Selected extract section start

Yesterday, we started a conversation about toxic relationships. You may be asking why I am discussing this as it is unrelated to parenting. Oh, so not true. Toxic relationships with family members do affect parenting as well as our marriage which ultimately affects our children.
Consider this, the young girl who grows up witnessing domestic violence between her mother and father who then ends up in an abusive relationship as an adult. Or the child who grows up in a home with an alcoholic parent who enters into a marriage with an alcoholic as well. Or perhaps, the child who witnesses verbal abuse between his parents and then ends up in a relationship where he/she is verbally abused.
Of course, this is not to say that it is the destiny of every child who witnesses or experiences the things in these scenarios to end up this way, but in my experience, it increases the likelihood greatly. We seek out what we know, sometimes even when we know it isn't good. Familiarity can sometimes out weigh logic. I want to make sure I am clear about how toxic relationships CAN affect our parenting.

Selected extract section end
Listed entries section start

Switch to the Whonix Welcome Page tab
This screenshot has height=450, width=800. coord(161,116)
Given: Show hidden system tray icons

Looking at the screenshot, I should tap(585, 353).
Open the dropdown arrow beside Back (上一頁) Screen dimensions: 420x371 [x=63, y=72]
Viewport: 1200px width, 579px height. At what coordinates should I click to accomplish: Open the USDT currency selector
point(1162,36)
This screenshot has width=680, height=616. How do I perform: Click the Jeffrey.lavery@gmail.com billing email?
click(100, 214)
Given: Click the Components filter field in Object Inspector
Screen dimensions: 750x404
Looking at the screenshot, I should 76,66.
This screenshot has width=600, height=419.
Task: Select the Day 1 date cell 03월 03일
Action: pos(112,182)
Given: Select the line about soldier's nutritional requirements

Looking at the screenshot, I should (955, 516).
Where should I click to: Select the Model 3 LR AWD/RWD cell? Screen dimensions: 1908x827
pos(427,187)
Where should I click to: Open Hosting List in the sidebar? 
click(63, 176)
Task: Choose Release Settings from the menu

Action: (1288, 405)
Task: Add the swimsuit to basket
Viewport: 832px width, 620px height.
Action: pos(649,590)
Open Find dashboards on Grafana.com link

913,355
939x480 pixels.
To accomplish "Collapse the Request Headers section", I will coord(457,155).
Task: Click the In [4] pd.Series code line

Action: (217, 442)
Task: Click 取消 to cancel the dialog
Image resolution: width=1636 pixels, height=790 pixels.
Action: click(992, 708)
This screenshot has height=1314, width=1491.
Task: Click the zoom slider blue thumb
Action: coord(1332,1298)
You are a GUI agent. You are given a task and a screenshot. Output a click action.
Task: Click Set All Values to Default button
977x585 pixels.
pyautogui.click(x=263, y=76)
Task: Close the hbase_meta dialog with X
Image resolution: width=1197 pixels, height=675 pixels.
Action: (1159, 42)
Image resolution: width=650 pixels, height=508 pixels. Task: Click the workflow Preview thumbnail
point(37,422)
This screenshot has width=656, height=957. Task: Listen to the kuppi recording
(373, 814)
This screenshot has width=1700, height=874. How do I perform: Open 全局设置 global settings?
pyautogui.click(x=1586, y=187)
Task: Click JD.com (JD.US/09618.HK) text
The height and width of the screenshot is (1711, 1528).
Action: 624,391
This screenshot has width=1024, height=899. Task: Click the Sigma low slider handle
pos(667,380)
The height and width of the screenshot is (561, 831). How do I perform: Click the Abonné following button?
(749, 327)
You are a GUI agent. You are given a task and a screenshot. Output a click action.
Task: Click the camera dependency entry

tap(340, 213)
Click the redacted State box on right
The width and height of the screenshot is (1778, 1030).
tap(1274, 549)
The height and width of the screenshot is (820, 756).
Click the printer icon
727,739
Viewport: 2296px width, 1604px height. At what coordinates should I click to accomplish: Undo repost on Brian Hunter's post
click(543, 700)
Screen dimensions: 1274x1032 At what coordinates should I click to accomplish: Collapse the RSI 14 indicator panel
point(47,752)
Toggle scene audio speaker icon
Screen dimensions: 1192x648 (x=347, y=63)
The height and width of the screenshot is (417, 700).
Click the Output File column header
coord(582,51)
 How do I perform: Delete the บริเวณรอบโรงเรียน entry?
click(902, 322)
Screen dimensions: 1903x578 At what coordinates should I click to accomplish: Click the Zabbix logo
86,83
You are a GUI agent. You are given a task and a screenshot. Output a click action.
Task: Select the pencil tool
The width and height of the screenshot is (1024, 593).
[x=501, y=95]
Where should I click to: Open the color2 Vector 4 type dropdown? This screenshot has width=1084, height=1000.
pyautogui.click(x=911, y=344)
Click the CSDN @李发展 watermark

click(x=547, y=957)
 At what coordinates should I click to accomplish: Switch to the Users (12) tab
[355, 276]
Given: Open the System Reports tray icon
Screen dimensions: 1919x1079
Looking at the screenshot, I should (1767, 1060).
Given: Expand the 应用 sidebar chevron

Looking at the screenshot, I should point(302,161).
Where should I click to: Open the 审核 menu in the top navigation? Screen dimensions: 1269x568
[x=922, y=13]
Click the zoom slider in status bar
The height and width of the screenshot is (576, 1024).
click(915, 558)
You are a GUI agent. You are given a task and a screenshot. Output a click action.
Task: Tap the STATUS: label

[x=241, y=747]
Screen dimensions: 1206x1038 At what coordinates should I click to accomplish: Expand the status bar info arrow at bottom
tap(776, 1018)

Listed entries section end

§ **Exercise description**:
Copy out word for word the part of the passage on toxic relationships that opens with the words containing "Consider this, the" and closes with "affect our parenting.". The entries play no part in this work and can be left aside.

§ **Task result**:
Consider this, the young girl who grows up witnessing domestic violence between her mother and father who then ends up in an abusive relationship as an adult. Or the child who grows up in a home with an alcoholic parent who enters into a marriage with an alcoholic as well. Or perhaps, the child who witnesses verbal abuse between his parents and then ends up in a relationship where he/she is verbally abused.
Of course, this is not to say that it is the destiny of every child who witnesses or experiences the things in these scenarios to end up this way, but in my experience, it increases the likelihood greatly. We seek out what we know, sometimes even when we know it isn't good. Familiarity can sometimes out weigh logic. I want to make sure I am clear about how toxic relationships CAN affect our parenting.